Identifying with the "hard" group, Bolsonaro praises their policies and members (they were government between 67-74, known as the "lead years"), notably Col. Ustra's management of Information Operations Detachment - Center of Internal Defense Operations, a torture center against dissidents in the state of São Paulo, in which the colonel took direct part in its practices. (It's for whom he paid homage to in his presidential impeachment's vote, regarding Dilma Rousseff, who was tortured there).

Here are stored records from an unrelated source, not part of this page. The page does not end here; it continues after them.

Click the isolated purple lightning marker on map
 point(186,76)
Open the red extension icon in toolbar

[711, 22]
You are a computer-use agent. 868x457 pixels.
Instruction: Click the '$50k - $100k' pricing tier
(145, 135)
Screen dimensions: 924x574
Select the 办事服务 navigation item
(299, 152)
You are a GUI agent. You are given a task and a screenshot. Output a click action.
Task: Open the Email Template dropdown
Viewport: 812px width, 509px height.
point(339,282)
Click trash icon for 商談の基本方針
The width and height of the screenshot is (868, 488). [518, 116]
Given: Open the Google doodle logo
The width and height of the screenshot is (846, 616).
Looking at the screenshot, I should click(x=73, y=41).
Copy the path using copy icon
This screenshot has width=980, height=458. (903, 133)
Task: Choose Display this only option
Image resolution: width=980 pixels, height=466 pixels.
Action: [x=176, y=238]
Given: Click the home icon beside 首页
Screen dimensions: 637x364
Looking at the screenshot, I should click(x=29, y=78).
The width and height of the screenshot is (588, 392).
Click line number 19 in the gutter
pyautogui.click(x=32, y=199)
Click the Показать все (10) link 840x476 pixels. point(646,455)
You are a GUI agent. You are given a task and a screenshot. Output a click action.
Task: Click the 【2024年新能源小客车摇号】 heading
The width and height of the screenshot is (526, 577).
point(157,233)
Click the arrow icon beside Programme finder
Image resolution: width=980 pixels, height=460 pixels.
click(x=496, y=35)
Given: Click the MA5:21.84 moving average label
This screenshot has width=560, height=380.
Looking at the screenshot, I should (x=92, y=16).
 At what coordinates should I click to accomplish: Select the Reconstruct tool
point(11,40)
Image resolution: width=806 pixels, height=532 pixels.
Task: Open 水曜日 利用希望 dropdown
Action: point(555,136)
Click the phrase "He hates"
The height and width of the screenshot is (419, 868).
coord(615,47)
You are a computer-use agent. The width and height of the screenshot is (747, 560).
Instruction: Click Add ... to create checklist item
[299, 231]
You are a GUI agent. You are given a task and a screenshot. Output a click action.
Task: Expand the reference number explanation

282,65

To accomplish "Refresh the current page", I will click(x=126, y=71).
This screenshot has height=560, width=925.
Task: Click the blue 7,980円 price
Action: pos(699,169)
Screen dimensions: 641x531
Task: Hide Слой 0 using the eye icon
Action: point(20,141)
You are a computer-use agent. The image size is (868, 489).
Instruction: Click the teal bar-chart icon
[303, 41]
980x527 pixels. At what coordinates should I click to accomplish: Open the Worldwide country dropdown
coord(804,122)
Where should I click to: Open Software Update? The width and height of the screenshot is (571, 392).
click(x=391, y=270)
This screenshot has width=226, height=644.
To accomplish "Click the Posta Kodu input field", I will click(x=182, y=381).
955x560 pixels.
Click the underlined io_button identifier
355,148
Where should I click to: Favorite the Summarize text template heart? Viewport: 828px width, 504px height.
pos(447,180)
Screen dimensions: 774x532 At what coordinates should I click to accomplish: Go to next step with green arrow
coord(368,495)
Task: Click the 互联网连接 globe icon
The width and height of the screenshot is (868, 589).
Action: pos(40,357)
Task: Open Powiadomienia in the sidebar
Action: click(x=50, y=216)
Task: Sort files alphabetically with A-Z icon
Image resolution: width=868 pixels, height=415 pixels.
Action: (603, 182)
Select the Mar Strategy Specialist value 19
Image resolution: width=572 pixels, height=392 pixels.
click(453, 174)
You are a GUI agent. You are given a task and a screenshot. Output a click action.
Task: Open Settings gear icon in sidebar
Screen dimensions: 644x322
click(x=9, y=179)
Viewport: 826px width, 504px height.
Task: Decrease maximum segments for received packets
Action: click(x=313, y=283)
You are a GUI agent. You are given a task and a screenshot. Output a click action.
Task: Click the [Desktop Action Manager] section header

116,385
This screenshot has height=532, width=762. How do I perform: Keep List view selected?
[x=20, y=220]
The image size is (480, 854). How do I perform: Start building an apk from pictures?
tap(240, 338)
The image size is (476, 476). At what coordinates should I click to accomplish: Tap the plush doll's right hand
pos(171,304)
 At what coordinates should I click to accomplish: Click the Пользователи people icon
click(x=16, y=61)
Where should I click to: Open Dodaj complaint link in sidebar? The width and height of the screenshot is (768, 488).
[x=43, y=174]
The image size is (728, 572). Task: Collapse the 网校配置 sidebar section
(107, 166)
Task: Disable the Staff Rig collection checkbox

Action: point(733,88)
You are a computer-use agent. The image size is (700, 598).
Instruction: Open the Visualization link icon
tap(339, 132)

So, as a retired army captain congressman in our recent democratic period, Bolsonaro transfered this trend to civilian politics, as if reproducing the dicatorship's National Defense Doctrine while praising it in the Congress and what not, and later also advocating for family values along evangelicals. In the later years his conversatism is more in conformity with the global trend, using the terms "cultural marxism", "politically incorrect" etc. Some of his sons are also in politics (3 if I'm not mistaken) and received a great number of votes in this election, following their father's program. One of them, Eduardo, a federal congressman, was the center of a recent controversy when recorded in a Law class saying "you only need a corporal and a soldier to close the supreme court" when asked about the possiblity of an army intervention in case of Bolsonaro not winning. He responded saying it was taken out of context, his father also denied any possiblity like this.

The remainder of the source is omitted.